Material supplied
--

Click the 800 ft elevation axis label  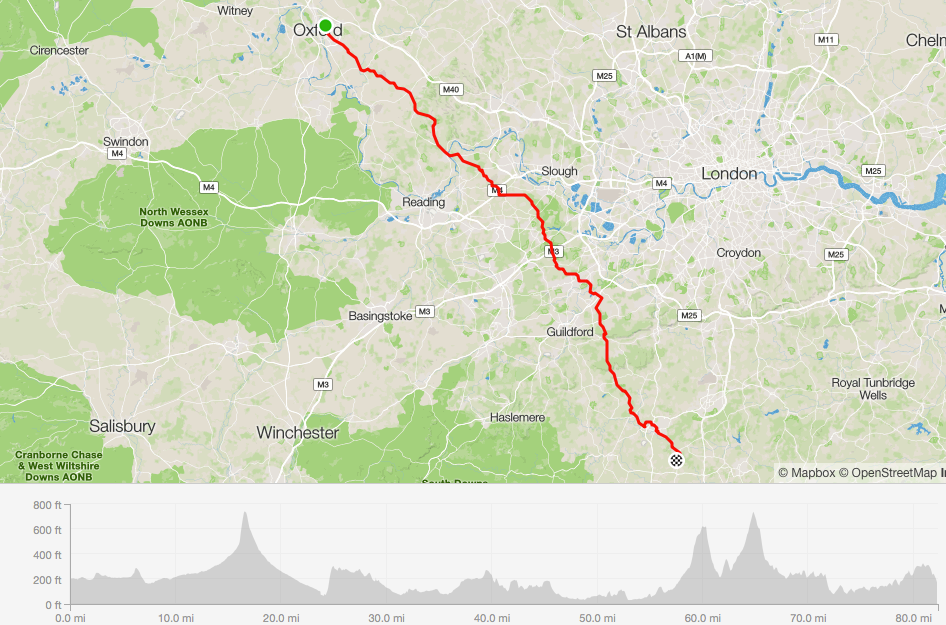[x=48, y=506]
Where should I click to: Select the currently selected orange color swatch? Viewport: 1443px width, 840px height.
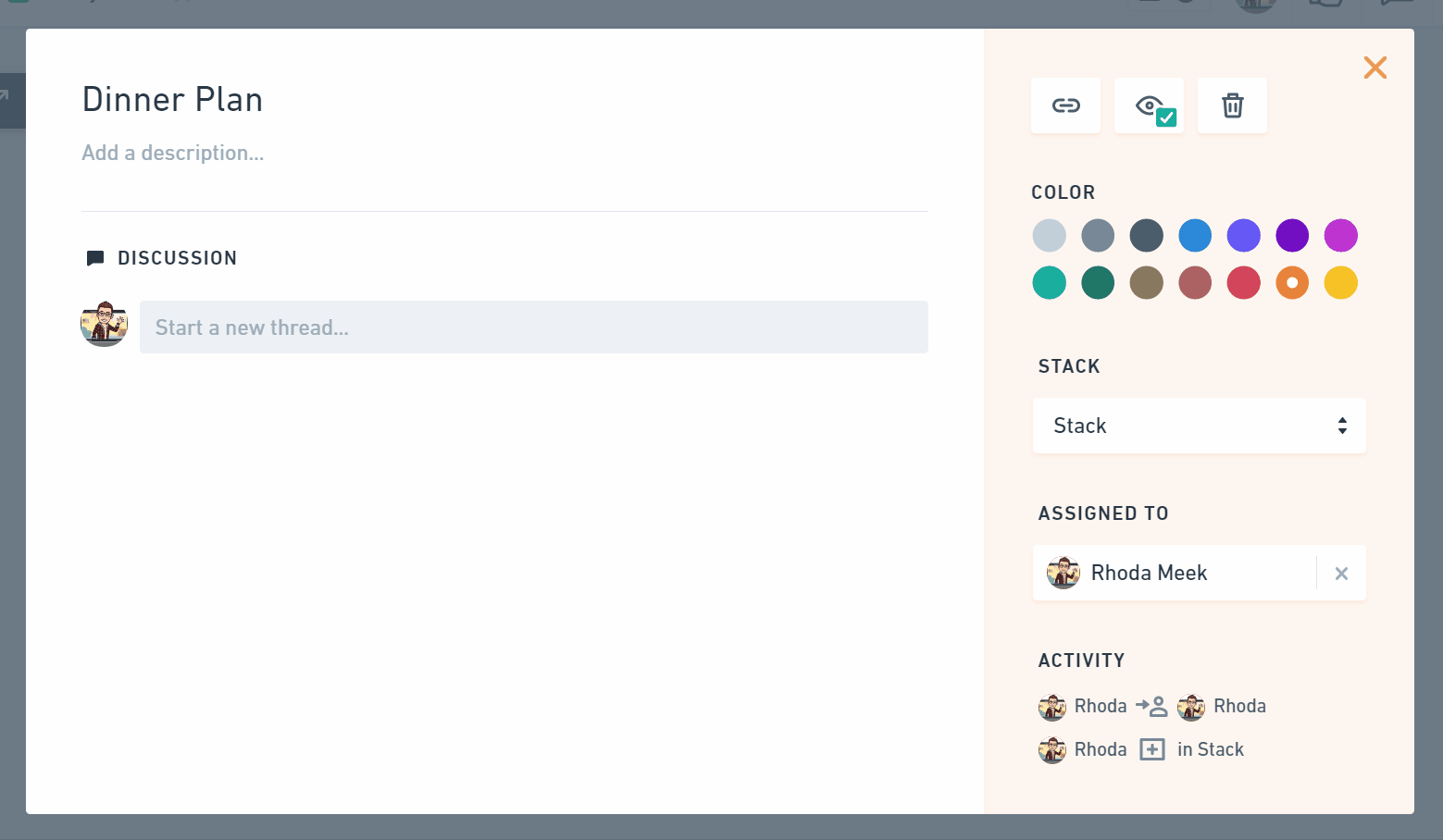pos(1292,283)
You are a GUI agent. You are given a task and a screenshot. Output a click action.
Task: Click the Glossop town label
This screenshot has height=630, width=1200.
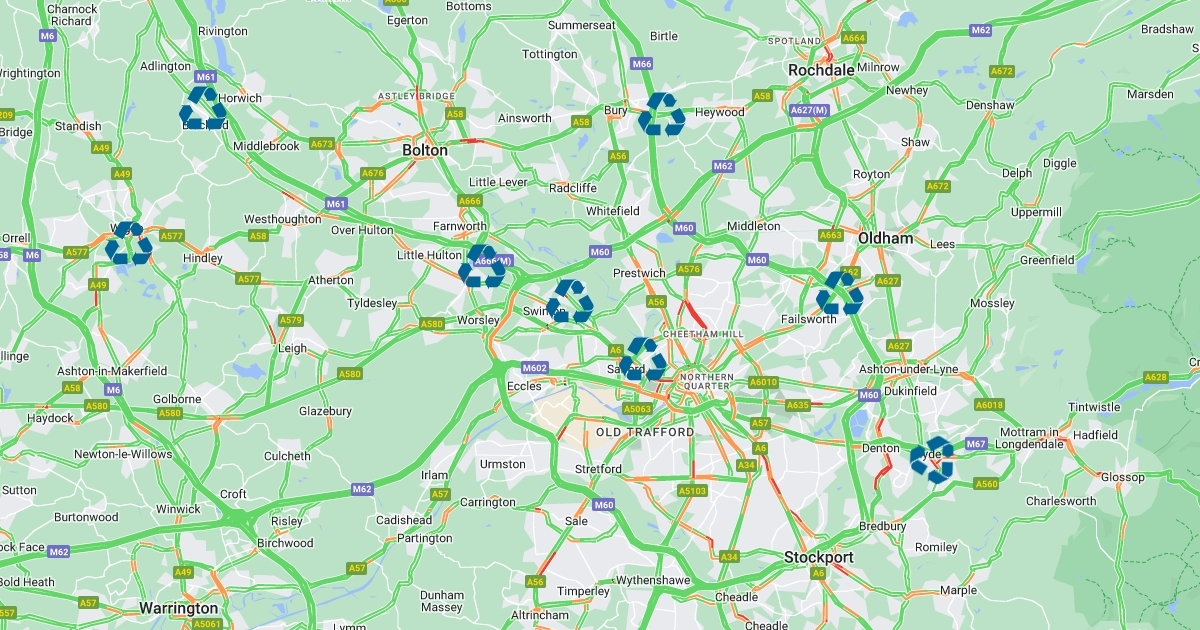1123,478
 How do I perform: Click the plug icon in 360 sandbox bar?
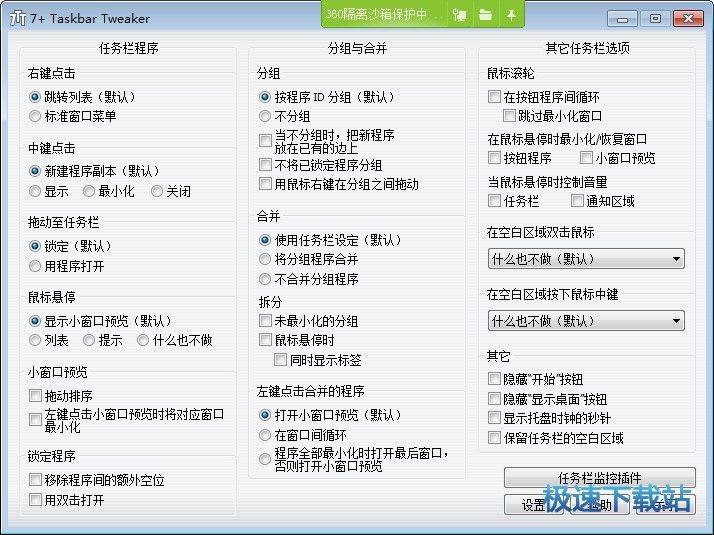[460, 15]
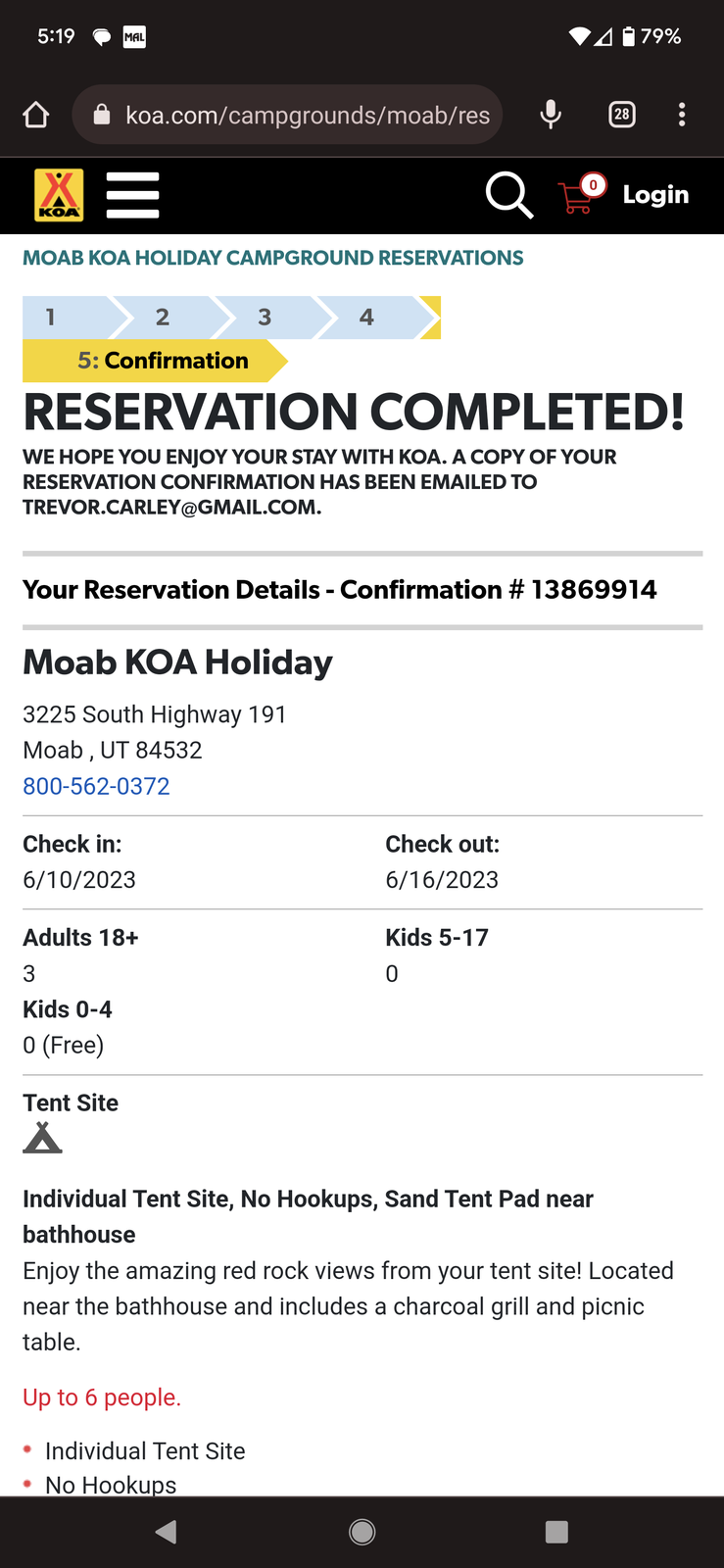Tap the microphone voice search icon
Viewport: 724px width, 1568px height.
[x=551, y=115]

--

Stated goal
Copy the data from the line with "Where should I" through the last line, word for word, and leave the pictures out of your copy.

Worked solution
Where should I click to: Select the currently selected orange color swatch? Viewport: 1443px width, 840px height.
pos(1292,283)
You are a GUI agent. You are given a task and a screenshot. Output a click action.
Task: Click the Glossop town label
This screenshot has height=630, width=1200.
1123,478
 How do I perform: Click the plug icon in 360 sandbox bar?
[460, 15]
Tap the microphone voice search icon
Viewport: 724px width, 1568px height.
[x=551, y=115]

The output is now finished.